Cabe a Gad Lerner puxar os cordelinhos da discussão. “O que vos convido a fazer é não considerar o apelo de Brancaccio à ‘revolução’ como uma mera sugestão poética. Nenhum de nós desejaria uma repetição de experiências do século XX que, por sua vez, tiveram resultados bastante bárbaros e catastróficos. Mas aqui é realmente difícil imaginar qualquer outro tipo de saída. A menos que consideremos o que Brancaccio recorda sinistramente, que eu gostaria que se tivesse debruçado mais sobre isso. Porque ele fala disso em termos marxianos, referindo-se aos processos de centralização de capital que se têm verificado. Mas eu coloco isso em termos muito mais empíricos: eu vejo o crescimento da influência de pequenas e grandes potências, em que o modelo de acumulação capitalista está completamente divorciado da ideia de um sistema liberal”. A partir daqui Lerner desenvolve uma crítica ao pensamento convencional. “Respeito Fornero e o seu método de pequenos passos, mas continuo a ser um marxista messiânico. Mesmo num pensador como Marx, que era crítico dos utópicos, penso que havia uma expectativa de justiça na terra, de uma ousadia que ouso dizer de natureza religiosa”. Afinal, recorda Lerner, ao longo da história “a humanidade avançou graças às descobertas científicas e aos grandes movimentos coletivos, estes últimos movidos pela fé messiânica de gerar grandes mudanças. Um terreno escorregadio, certamente, porque tal expectativa de mudança também pode criar catástrofes, de facto”. Mas também pode ser o único terreno possível para evitá-las.
Emiliano Brancaccio foi convidado a encerrar este intenso debate. “A menção de Lerner da importância histórica de uma expectativa humana de mudança política e de justiça permite respirar, e ter esperança.

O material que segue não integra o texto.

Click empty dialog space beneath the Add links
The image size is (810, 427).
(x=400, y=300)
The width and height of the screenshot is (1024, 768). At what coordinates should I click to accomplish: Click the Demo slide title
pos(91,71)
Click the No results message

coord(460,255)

Mas para sobreviver como herege na academia, tive de me mover exatamente na direção oposta, afastando Marx da sua componente messiânica para reivindicar a sua força analítica e relevância científica”. Um exercício que é, aliás, frutuoso precisamente no terreno político, e que permite a Brancaccio fechar com uma observação para a sua antiga professora e ex-ministra do Trabalho: “Quando Fornero declara que a reforma do trabalho tinha de ser feita, de um ponto de vista científico não concordo. 88% das publicações em revistas académicas internacionais na última década desmentiram a ideia de que os contratos de trabalho flexíveis aumentam o emprego”. Da política à ciência e vice-versa, o confronto entre os ortodoxos e os heréticos está destinado a intensificar-se.
_________
Nota
[1] N.T. Sannio situa-se na cidade de Benevento (57 mil habitantes), capital da região de Campania no sul de Itália.